• **RECORDS SUPPLIED**:
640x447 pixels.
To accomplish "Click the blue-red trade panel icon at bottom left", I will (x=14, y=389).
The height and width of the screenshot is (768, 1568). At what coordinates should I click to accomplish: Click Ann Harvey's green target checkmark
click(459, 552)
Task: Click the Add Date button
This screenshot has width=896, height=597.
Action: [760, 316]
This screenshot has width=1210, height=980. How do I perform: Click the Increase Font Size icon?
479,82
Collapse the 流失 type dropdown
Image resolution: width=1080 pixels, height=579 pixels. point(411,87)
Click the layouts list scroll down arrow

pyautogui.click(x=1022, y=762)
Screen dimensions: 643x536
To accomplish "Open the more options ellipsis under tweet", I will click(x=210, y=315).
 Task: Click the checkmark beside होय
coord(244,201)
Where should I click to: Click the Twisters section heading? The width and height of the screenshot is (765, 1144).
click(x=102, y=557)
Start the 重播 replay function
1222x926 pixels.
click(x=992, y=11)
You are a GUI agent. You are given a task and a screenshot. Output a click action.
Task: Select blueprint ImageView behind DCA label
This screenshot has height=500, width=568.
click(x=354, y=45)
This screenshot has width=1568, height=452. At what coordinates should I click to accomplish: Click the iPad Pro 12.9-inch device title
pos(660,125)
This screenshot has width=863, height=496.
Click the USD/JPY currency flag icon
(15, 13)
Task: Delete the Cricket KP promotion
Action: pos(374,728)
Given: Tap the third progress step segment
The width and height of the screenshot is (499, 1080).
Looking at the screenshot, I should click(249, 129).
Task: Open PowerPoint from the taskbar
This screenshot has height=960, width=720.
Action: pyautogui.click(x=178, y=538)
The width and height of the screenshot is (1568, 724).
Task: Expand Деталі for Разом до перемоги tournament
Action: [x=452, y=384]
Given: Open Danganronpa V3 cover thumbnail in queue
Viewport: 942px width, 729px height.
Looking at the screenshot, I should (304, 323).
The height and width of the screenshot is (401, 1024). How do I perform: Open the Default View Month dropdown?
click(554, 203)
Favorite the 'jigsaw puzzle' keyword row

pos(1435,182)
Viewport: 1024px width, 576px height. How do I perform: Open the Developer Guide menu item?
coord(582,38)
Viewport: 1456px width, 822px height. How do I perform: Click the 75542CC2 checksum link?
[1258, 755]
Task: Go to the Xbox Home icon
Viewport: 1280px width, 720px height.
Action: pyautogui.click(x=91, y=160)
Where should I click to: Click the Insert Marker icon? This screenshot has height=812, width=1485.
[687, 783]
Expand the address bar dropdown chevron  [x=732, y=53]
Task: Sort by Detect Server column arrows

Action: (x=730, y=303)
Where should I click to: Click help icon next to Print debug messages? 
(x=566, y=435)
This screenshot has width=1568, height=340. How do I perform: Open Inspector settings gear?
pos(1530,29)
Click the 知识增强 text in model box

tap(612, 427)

• **TASK ITEM**: Every single entry is to be retyped exactly.

• **OUTPUT BELOW**:
640x447 pixels.
To accomplish "Click the blue-red trade panel icon at bottom left", I will (x=14, y=389).
The height and width of the screenshot is (768, 1568). At what coordinates should I click to accomplish: Click Ann Harvey's green target checkmark
click(459, 552)
Task: Click the Add Date button
This screenshot has width=896, height=597.
Action: [760, 316]
This screenshot has width=1210, height=980. How do I perform: Click the Increase Font Size icon?
479,82
Collapse the 流失 type dropdown
Image resolution: width=1080 pixels, height=579 pixels. point(411,87)
Click the layouts list scroll down arrow

pyautogui.click(x=1022, y=762)
Screen dimensions: 643x536
To accomplish "Open the more options ellipsis under tweet", I will click(x=210, y=315).
 Task: Click the checkmark beside होय
coord(244,201)
Where should I click to: Click the Twisters section heading? The width and height of the screenshot is (765, 1144).
click(x=102, y=557)
Start the 重播 replay function
1222x926 pixels.
click(x=992, y=11)
You are a GUI agent. You are given a task and a screenshot. Output a click action.
Task: Select blueprint ImageView behind DCA label
This screenshot has height=500, width=568.
click(x=354, y=45)
This screenshot has width=1568, height=452. At what coordinates should I click to accomplish: Click the iPad Pro 12.9-inch device title
pos(660,125)
This screenshot has width=863, height=496.
Click the USD/JPY currency flag icon
(15, 13)
Task: Delete the Cricket KP promotion
Action: pos(374,728)
Given: Tap the third progress step segment
The width and height of the screenshot is (499, 1080).
Looking at the screenshot, I should click(249, 129).
Task: Open PowerPoint from the taskbar
This screenshot has height=960, width=720.
Action: pyautogui.click(x=178, y=538)
The width and height of the screenshot is (1568, 724).
Task: Expand Деталі for Разом до перемоги tournament
Action: [x=452, y=384]
Given: Open Danganronpa V3 cover thumbnail in queue
Viewport: 942px width, 729px height.
Looking at the screenshot, I should (304, 323).
The height and width of the screenshot is (401, 1024). How do I perform: Open the Default View Month dropdown?
click(554, 203)
Favorite the 'jigsaw puzzle' keyword row

pos(1435,182)
Viewport: 1024px width, 576px height. How do I perform: Open the Developer Guide menu item?
coord(582,38)
Viewport: 1456px width, 822px height. How do I perform: Click the 75542CC2 checksum link?
[1258, 755]
Task: Go to the Xbox Home icon
Viewport: 1280px width, 720px height.
Action: pyautogui.click(x=91, y=160)
Where should I click to: Click the Insert Marker icon? This screenshot has height=812, width=1485.
[687, 783]
Expand the address bar dropdown chevron  [x=732, y=53]
Task: Sort by Detect Server column arrows

Action: (x=730, y=303)
Where should I click to: Click help icon next to Print debug messages? 
(x=566, y=435)
This screenshot has width=1568, height=340. How do I perform: Open Inspector settings gear?
pos(1530,29)
Click the 知识增强 text in model box

tap(612, 427)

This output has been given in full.